§ Task to complete
The whole listing that follows should be printed again, unchanged.
(Beginning of Input material)
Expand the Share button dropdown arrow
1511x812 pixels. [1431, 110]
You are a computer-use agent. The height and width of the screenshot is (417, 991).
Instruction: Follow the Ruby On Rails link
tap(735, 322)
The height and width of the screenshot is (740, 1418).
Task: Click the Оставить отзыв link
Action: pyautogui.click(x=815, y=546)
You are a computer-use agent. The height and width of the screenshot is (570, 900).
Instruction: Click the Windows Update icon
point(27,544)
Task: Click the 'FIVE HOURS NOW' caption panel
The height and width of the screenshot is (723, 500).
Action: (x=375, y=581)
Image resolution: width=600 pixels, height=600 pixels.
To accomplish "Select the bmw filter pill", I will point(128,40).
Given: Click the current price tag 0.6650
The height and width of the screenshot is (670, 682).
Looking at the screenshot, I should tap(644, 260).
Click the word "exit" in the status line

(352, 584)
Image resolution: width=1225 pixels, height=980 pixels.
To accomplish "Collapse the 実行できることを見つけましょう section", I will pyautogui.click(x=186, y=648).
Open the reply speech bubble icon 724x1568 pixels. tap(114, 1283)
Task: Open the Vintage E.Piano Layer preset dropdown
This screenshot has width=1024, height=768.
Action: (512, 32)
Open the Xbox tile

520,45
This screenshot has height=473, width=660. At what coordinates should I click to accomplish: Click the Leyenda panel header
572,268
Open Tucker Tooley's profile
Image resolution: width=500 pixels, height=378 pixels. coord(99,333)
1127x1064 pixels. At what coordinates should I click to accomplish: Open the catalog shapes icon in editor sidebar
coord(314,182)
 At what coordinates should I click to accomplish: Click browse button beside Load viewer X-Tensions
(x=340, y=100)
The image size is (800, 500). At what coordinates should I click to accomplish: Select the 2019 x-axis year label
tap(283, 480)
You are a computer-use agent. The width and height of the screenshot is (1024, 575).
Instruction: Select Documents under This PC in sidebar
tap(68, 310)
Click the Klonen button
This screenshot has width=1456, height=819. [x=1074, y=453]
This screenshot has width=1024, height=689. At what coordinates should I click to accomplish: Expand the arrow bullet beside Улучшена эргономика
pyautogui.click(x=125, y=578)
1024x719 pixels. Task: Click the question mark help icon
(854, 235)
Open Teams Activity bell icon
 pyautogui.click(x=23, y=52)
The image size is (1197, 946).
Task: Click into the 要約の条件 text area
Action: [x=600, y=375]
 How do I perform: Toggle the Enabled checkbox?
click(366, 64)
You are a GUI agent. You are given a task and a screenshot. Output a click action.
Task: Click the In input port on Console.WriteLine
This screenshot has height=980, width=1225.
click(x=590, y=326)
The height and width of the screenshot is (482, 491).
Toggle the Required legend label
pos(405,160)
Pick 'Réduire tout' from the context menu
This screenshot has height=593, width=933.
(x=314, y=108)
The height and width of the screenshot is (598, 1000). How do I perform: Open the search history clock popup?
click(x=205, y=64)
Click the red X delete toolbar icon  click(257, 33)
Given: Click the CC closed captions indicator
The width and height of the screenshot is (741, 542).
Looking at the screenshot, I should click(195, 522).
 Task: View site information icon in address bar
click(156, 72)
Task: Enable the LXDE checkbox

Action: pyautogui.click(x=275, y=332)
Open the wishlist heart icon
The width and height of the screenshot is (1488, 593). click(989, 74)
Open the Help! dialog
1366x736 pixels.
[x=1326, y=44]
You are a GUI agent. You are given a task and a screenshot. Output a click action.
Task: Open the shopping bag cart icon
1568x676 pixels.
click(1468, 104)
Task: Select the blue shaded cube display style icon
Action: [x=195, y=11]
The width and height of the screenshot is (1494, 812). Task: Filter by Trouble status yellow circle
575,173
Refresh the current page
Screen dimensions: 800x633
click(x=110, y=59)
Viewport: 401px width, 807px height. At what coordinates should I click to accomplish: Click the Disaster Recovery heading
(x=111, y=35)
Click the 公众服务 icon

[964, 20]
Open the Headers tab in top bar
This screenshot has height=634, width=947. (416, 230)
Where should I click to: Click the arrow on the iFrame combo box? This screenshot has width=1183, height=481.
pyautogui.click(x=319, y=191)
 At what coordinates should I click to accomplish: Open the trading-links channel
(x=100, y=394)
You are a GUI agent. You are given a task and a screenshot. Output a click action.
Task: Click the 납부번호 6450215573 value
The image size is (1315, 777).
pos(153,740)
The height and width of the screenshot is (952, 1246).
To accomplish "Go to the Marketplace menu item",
(End of Input material)
§ Solution for this exercise
Expand the Share button dropdown arrow
1511x812 pixels. [1431, 110]
You are a computer-use agent. The height and width of the screenshot is (417, 991).
Instruction: Follow the Ruby On Rails link
tap(735, 322)
The height and width of the screenshot is (740, 1418).
Task: Click the Оставить отзыв link
Action: pyautogui.click(x=815, y=546)
You are a computer-use agent. The height and width of the screenshot is (570, 900).
Instruction: Click the Windows Update icon
point(27,544)
Task: Click the 'FIVE HOURS NOW' caption panel
The height and width of the screenshot is (723, 500).
Action: (x=375, y=581)
Image resolution: width=600 pixels, height=600 pixels.
To accomplish "Select the bmw filter pill", I will point(128,40).
Given: Click the current price tag 0.6650
The height and width of the screenshot is (670, 682).
Looking at the screenshot, I should tap(644, 260).
Click the word "exit" in the status line

(352, 584)
Image resolution: width=1225 pixels, height=980 pixels.
To accomplish "Collapse the 実行できることを見つけましょう section", I will pyautogui.click(x=186, y=648).
Open the reply speech bubble icon 724x1568 pixels. tap(114, 1283)
Task: Open the Vintage E.Piano Layer preset dropdown
This screenshot has width=1024, height=768.
Action: (512, 32)
Open the Xbox tile

520,45
This screenshot has height=473, width=660. At what coordinates should I click to accomplish: Click the Leyenda panel header
572,268
Open Tucker Tooley's profile
Image resolution: width=500 pixels, height=378 pixels. coord(99,333)
1127x1064 pixels. At what coordinates should I click to accomplish: Open the catalog shapes icon in editor sidebar
coord(314,182)
 At what coordinates should I click to accomplish: Click browse button beside Load viewer X-Tensions
(x=340, y=100)
The image size is (800, 500). At what coordinates should I click to accomplish: Select the 2019 x-axis year label
tap(283, 480)
You are a computer-use agent. The width and height of the screenshot is (1024, 575).
Instruction: Select Documents under This PC in sidebar
tap(68, 310)
Click the Klonen button
This screenshot has width=1456, height=819. [x=1074, y=453]
This screenshot has width=1024, height=689. At what coordinates should I click to accomplish: Expand the arrow bullet beside Улучшена эргономика
pyautogui.click(x=125, y=578)
1024x719 pixels. Task: Click the question mark help icon
(854, 235)
Open Teams Activity bell icon
 pyautogui.click(x=23, y=52)
The image size is (1197, 946).
Task: Click into the 要約の条件 text area
Action: [x=600, y=375]
 How do I perform: Toggle the Enabled checkbox?
click(366, 64)
You are a GUI agent. You are given a task and a screenshot. Output a click action.
Task: Click the In input port on Console.WriteLine
This screenshot has height=980, width=1225.
click(x=590, y=326)
The height and width of the screenshot is (482, 491).
Toggle the Required legend label
pos(405,160)
Pick 'Réduire tout' from the context menu
This screenshot has height=593, width=933.
(x=314, y=108)
The height and width of the screenshot is (598, 1000). How do I perform: Open the search history clock popup?
click(x=205, y=64)
Click the red X delete toolbar icon  click(257, 33)
Given: Click the CC closed captions indicator
The width and height of the screenshot is (741, 542).
Looking at the screenshot, I should click(195, 522).
 Task: View site information icon in address bar
click(156, 72)
Task: Enable the LXDE checkbox

Action: pyautogui.click(x=275, y=332)
Open the wishlist heart icon
The width and height of the screenshot is (1488, 593). click(989, 74)
Open the Help! dialog
1366x736 pixels.
[x=1326, y=44]
You are a GUI agent. You are given a task and a screenshot. Output a click action.
Task: Open the shopping bag cart icon
1568x676 pixels.
click(1468, 104)
Task: Select the blue shaded cube display style icon
Action: [x=195, y=11]
The width and height of the screenshot is (1494, 812). Task: Filter by Trouble status yellow circle
575,173
Refresh the current page
Screen dimensions: 800x633
click(x=110, y=59)
Viewport: 401px width, 807px height. At what coordinates should I click to accomplish: Click the Disaster Recovery heading
(x=111, y=35)
Click the 公众服务 icon

[964, 20]
Open the Headers tab in top bar
This screenshot has height=634, width=947. (416, 230)
Where should I click to: Click the arrow on the iFrame combo box? This screenshot has width=1183, height=481.
pyautogui.click(x=319, y=191)
 At what coordinates should I click to accomplish: Open the trading-links channel
(x=100, y=394)
You are a GUI agent. You are given a task and a screenshot. Output a click action.
Task: Click the 납부번호 6450215573 value
The image size is (1315, 777).
pos(153,740)
The height and width of the screenshot is (952, 1246).
To accomplish "Go to the Marketplace menu item",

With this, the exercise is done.